Une du New York Post après le scandale antisémite à Paris.

La journaliste Dana Thomas, ancienne du Washington Post et de Newsweek, correspondants free-lance à Paris pour le New York Times, avait commencé une enquête sur la chute de Galliano en 2011, pour le Post. « Et je me suis rendu compte qu'il n'était pas le seul designer qui avait craqué sous la pression. Marc Jacobs partait en cure de désintoxication, le créateur de Balmain était épuisé, McQueen s'était tué… Je sentais qu'il fallait creuser davantage que le cas Galliano. »

Quatre ans d'enquête

Dana Thomas a donc fouillé pendant quatre ans et demi pour livrer un récit centré sur la vie et les raisons de la dégringolade de ces deux hommes trop rivaux pour être amis. En anglais, cela s'appelait Gods and Kings, publié en 2015. Les éditions Séguier le sortent ces jours-ci traduit en français, sous un titre des plus fidèles : Dieux et rois. Car ces deux-là furent plus que des rois du chiffon, ils furent les dieux d'un univers encore artisanal, plus pour longtemps.

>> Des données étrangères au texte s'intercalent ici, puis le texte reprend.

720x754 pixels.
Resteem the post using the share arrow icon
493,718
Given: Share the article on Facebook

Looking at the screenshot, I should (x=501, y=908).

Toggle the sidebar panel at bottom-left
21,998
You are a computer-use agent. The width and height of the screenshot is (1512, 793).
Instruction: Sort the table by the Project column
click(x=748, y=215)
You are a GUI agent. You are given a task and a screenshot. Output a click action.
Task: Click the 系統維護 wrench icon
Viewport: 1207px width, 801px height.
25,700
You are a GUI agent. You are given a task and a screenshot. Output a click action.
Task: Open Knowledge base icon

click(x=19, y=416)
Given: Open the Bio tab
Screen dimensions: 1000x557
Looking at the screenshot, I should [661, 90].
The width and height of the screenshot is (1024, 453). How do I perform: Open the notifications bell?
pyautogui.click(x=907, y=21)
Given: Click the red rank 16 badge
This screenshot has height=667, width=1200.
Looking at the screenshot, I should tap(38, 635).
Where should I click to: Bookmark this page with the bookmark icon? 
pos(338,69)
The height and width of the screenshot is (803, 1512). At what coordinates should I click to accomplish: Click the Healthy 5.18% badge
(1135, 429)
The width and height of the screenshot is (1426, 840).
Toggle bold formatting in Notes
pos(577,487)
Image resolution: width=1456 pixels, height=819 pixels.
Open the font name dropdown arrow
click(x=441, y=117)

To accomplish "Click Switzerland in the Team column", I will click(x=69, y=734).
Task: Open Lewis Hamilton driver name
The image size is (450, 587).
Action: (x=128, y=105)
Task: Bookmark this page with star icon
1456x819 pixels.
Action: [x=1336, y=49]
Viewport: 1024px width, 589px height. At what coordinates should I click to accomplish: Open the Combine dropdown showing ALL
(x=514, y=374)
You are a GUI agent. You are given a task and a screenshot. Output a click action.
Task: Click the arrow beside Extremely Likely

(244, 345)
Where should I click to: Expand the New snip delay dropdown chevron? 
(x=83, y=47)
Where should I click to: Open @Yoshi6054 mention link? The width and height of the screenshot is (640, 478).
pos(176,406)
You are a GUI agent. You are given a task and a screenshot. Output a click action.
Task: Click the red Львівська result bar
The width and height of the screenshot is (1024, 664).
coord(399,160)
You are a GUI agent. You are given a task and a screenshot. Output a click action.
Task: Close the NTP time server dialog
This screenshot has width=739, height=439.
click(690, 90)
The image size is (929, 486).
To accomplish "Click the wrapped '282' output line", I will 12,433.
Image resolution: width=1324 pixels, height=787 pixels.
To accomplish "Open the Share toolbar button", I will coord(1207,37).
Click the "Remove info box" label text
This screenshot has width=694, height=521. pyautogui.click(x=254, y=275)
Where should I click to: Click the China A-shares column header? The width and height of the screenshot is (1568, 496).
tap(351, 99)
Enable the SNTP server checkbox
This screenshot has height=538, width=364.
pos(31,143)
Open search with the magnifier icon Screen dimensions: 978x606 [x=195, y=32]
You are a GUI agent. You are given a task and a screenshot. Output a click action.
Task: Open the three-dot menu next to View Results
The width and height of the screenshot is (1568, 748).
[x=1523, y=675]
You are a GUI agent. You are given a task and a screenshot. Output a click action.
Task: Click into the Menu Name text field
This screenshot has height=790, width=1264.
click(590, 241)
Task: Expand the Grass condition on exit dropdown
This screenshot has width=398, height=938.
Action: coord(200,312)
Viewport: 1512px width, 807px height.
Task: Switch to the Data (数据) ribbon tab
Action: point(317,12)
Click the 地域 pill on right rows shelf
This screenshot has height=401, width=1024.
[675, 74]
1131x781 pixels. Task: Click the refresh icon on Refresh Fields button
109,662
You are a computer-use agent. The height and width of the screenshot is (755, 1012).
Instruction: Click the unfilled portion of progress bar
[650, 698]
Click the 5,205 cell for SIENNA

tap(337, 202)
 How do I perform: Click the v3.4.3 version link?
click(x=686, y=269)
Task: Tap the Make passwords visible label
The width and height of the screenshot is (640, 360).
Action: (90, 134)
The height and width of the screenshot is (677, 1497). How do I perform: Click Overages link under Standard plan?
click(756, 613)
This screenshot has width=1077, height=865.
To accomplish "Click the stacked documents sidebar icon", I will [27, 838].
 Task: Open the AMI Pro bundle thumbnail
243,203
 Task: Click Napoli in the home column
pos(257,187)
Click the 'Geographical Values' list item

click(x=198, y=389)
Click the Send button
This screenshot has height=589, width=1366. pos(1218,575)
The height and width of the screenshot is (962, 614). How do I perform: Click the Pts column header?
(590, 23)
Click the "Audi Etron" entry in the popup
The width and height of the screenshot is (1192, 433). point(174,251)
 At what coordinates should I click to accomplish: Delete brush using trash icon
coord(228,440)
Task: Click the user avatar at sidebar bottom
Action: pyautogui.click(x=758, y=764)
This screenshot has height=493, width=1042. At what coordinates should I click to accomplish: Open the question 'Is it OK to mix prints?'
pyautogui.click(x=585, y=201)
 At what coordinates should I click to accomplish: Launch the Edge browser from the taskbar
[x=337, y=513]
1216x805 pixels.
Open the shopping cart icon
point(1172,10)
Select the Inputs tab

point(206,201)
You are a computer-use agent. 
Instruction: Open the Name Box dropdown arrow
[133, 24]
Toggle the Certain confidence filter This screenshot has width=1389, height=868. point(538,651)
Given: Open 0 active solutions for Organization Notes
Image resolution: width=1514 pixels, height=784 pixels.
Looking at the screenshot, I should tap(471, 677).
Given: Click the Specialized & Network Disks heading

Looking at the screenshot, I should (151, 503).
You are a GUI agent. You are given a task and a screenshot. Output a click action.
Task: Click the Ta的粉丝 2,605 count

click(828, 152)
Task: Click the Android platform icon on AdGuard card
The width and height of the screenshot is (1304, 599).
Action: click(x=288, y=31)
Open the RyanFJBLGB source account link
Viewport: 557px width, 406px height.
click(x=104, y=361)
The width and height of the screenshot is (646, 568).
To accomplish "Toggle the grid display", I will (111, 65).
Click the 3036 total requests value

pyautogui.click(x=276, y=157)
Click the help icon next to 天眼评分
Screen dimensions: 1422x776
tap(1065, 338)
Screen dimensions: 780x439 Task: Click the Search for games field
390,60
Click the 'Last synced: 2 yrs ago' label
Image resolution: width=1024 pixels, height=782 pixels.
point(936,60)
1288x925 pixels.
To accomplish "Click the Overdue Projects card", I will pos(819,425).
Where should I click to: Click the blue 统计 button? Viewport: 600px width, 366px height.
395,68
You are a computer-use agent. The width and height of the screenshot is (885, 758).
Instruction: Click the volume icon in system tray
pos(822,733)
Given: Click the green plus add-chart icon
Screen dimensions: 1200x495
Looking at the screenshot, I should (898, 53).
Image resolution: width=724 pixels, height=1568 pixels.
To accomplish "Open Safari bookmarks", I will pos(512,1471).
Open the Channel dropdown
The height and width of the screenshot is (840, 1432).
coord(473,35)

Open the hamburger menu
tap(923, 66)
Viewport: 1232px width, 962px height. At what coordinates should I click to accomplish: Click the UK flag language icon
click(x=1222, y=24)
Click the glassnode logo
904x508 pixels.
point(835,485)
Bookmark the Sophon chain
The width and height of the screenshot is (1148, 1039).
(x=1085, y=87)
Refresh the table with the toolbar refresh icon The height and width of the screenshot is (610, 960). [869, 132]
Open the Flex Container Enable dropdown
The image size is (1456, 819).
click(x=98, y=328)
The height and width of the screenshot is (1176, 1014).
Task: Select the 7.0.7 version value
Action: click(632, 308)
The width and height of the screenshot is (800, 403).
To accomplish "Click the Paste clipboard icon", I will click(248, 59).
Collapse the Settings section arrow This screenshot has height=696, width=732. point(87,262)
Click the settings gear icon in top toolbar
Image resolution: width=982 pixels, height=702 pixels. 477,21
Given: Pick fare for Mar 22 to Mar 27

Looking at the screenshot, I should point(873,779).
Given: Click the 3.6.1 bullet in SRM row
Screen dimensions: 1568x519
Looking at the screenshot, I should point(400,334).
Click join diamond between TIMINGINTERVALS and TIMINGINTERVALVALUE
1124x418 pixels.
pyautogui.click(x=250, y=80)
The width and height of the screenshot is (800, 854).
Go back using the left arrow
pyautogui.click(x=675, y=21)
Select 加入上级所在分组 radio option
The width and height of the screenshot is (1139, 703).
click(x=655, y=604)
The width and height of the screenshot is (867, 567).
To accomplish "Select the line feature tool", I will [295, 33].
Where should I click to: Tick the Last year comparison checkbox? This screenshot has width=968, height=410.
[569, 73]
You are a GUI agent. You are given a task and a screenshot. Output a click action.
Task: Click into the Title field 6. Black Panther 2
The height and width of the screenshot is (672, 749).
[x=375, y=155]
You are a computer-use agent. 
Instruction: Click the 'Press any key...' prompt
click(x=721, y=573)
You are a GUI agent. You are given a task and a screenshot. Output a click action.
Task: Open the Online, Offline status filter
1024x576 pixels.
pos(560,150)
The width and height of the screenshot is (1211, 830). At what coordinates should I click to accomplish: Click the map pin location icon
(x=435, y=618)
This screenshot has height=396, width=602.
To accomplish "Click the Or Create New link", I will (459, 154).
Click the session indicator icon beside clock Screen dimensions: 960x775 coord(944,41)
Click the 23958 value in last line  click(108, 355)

L'autrice a décortiqué la jeunesse, l'ascension, le talent, les folies créatives de Galliano et McQueen, l'un ayant tout appris à Savile Row quand l'autre fréquentait l'école Saint Martins.

Le lecteur assiste à la naissance d'un entourage, ce sont deux clans de jeunes Anglais modernes qui débarquent, ignorants et volontaires, pour conquérir Paris, avec le soutien de Bernard Arnault. Le propriétaire de LVMH mise sur ces excentriques si doués pour revigorer deux maisons endormies, du moins très calmes. John Galliano secoue Givenchy avant de filer chez Dior et de laisser Givenchy à McQueen. Sur la route du succès, ces deux-là furent cruels. Galliano a abandonné la muse qui l'a tant aidé, Amanda Harlech ne se voit pas proposer de contrat, elle rebondira finalement chez Chanel grâce à Karl Lagerfeld. Et la chère Isabella Blow, qui s'est démenée pour faire découvrir McQueen, le petit gars pauvre de l'East End, n'est pas non plus du voyage en France, à son grand dam. « Isabella pouvait être très envahissante, sans doute Alexander ne voulait-il pas partager la gloire », distille Dana Thomas.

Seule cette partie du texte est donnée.